**Collected data entries:**

|---|

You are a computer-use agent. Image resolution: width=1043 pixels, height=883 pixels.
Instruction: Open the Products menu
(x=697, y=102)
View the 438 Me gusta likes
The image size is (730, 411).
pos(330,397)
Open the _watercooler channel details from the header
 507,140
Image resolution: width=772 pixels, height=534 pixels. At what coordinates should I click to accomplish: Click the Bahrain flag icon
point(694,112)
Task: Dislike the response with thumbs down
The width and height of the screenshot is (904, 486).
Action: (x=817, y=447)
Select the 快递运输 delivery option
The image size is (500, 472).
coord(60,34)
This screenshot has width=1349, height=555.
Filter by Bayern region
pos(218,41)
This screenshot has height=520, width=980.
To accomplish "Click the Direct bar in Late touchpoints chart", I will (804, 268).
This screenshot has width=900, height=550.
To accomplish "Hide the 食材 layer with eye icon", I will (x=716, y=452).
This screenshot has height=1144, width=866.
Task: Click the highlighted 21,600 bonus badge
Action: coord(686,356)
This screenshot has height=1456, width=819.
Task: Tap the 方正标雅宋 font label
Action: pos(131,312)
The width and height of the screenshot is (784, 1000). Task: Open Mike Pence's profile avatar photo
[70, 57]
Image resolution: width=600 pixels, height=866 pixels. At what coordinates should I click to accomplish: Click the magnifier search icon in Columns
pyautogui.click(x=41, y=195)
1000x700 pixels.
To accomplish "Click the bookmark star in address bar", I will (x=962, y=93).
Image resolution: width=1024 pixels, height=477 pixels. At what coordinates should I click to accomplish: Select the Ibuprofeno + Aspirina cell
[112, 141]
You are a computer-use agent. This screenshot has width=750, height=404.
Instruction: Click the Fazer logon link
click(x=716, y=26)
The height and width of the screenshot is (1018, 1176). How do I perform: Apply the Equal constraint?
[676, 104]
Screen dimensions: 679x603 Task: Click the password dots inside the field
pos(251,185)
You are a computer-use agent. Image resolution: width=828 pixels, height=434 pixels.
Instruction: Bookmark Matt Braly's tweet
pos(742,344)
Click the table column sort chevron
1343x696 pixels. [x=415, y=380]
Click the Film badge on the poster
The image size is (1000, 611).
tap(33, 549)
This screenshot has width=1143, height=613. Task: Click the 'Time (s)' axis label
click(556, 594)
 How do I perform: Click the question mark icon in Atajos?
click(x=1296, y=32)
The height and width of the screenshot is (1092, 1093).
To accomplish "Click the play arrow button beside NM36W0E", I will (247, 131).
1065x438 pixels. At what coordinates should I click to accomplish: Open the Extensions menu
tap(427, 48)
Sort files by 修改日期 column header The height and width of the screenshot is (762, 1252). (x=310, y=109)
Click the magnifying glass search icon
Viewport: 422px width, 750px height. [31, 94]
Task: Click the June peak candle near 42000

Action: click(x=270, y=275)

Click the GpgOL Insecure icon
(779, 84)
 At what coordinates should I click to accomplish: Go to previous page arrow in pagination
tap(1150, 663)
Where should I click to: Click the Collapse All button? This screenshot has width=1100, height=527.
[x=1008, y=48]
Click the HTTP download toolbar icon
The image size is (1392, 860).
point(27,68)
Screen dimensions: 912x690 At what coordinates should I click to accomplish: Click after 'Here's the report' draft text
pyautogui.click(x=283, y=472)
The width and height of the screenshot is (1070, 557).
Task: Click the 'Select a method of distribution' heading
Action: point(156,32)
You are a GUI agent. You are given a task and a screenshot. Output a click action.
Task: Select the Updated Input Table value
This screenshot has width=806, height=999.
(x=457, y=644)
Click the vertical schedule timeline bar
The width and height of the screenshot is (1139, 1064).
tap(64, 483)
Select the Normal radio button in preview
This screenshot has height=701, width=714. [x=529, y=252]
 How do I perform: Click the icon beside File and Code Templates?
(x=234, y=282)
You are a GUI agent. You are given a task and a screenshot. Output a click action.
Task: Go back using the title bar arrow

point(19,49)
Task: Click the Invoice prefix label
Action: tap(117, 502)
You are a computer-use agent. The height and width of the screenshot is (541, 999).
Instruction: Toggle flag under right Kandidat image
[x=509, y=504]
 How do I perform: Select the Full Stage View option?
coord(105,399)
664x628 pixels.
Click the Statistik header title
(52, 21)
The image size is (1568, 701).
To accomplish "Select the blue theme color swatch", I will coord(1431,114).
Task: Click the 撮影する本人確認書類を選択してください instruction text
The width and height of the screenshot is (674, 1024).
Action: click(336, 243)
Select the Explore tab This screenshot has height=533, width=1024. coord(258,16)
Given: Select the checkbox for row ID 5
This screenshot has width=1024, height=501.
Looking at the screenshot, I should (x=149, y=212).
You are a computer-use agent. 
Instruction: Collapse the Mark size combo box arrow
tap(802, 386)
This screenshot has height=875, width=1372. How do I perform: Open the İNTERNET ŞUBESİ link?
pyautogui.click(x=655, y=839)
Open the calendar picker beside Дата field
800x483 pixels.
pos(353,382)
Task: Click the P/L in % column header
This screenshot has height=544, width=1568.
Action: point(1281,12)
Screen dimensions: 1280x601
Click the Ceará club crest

|---|

**Brief:**
The response should consist of all the entries, reproduced word for word.

**Your response:**
You are a computer-use agent. Image resolution: width=1043 pixels, height=883 pixels.
Instruction: Open the Products menu
(x=697, y=102)
View the 438 Me gusta likes
The image size is (730, 411).
pos(330,397)
Open the _watercooler channel details from the header
 507,140
Image resolution: width=772 pixels, height=534 pixels. At what coordinates should I click to accomplish: Click the Bahrain flag icon
point(694,112)
Task: Dislike the response with thumbs down
The width and height of the screenshot is (904, 486).
Action: (x=817, y=447)
Select the 快递运输 delivery option
The image size is (500, 472).
coord(60,34)
This screenshot has width=1349, height=555.
Filter by Bayern region
pos(218,41)
This screenshot has height=520, width=980.
To accomplish "Click the Direct bar in Late touchpoints chart", I will (804, 268).
This screenshot has width=900, height=550.
To accomplish "Hide the 食材 layer with eye icon", I will (x=716, y=452).
This screenshot has height=1144, width=866.
Task: Click the highlighted 21,600 bonus badge
Action: coord(686,356)
This screenshot has height=1456, width=819.
Task: Tap the 方正标雅宋 font label
Action: pos(131,312)
The width and height of the screenshot is (784, 1000). Task: Open Mike Pence's profile avatar photo
[70, 57]
Image resolution: width=600 pixels, height=866 pixels. At what coordinates should I click to accomplish: Click the magnifier search icon in Columns
pyautogui.click(x=41, y=195)
1000x700 pixels.
To accomplish "Click the bookmark star in address bar", I will (x=962, y=93).
Image resolution: width=1024 pixels, height=477 pixels. At what coordinates should I click to accomplish: Select the Ibuprofeno + Aspirina cell
[112, 141]
You are a computer-use agent. This screenshot has width=750, height=404.
Instruction: Click the Fazer logon link
click(x=716, y=26)
The height and width of the screenshot is (1018, 1176). How do I perform: Apply the Equal constraint?
[676, 104]
Screen dimensions: 679x603 Task: Click the password dots inside the field
pos(251,185)
You are a computer-use agent. Image resolution: width=828 pixels, height=434 pixels.
Instruction: Bookmark Matt Braly's tweet
pos(742,344)
Click the table column sort chevron
1343x696 pixels. [x=415, y=380]
Click the Film badge on the poster
The image size is (1000, 611).
tap(33, 549)
This screenshot has width=1143, height=613. Task: Click the 'Time (s)' axis label
click(556, 594)
 How do I perform: Click the question mark icon in Atajos?
click(x=1296, y=32)
The height and width of the screenshot is (1092, 1093).
To accomplish "Click the play arrow button beside NM36W0E", I will (247, 131).
1065x438 pixels. At what coordinates should I click to accomplish: Open the Extensions menu
tap(427, 48)
Sort files by 修改日期 column header The height and width of the screenshot is (762, 1252). (x=310, y=109)
Click the magnifying glass search icon
Viewport: 422px width, 750px height. [31, 94]
Task: Click the June peak candle near 42000

Action: click(x=270, y=275)

Click the GpgOL Insecure icon
(779, 84)
 At what coordinates should I click to accomplish: Go to previous page arrow in pagination
tap(1150, 663)
Where should I click to: Click the Collapse All button? This screenshot has width=1100, height=527.
[x=1008, y=48]
Click the HTTP download toolbar icon
The image size is (1392, 860).
point(27,68)
Screen dimensions: 912x690 At what coordinates should I click to accomplish: Click after 'Here's the report' draft text
pyautogui.click(x=283, y=472)
The width and height of the screenshot is (1070, 557).
Task: Click the 'Select a method of distribution' heading
Action: point(156,32)
You are a GUI agent. You are given a task and a screenshot. Output a click action.
Task: Select the Updated Input Table value
This screenshot has width=806, height=999.
(x=457, y=644)
Click the vertical schedule timeline bar
The width and height of the screenshot is (1139, 1064).
tap(64, 483)
Select the Normal radio button in preview
This screenshot has height=701, width=714. [x=529, y=252]
 How do I perform: Click the icon beside File and Code Templates?
(x=234, y=282)
You are a GUI agent. You are given a task and a screenshot. Output a click action.
Task: Go back using the title bar arrow

point(19,49)
Task: Click the Invoice prefix label
Action: tap(117, 502)
You are a computer-use agent. The height and width of the screenshot is (541, 999).
Instruction: Toggle flag under right Kandidat image
[x=509, y=504]
 How do I perform: Select the Full Stage View option?
coord(105,399)
664x628 pixels.
Click the Statistik header title
(52, 21)
The image size is (1568, 701).
To accomplish "Select the blue theme color swatch", I will coord(1431,114).
Task: Click the 撮影する本人確認書類を選択してください instruction text
The width and height of the screenshot is (674, 1024).
Action: click(336, 243)
Select the Explore tab This screenshot has height=533, width=1024. coord(258,16)
Given: Select the checkbox for row ID 5
This screenshot has width=1024, height=501.
Looking at the screenshot, I should (x=149, y=212).
You are a computer-use agent. 
Instruction: Collapse the Mark size combo box arrow
tap(802, 386)
This screenshot has height=875, width=1372. How do I perform: Open the İNTERNET ŞUBESİ link?
pyautogui.click(x=655, y=839)
Open the calendar picker beside Дата field
800x483 pixels.
pos(353,382)
Task: Click the P/L in % column header
This screenshot has height=544, width=1568.
Action: point(1281,12)
Screen dimensions: 1280x601
Click the Ceará club crest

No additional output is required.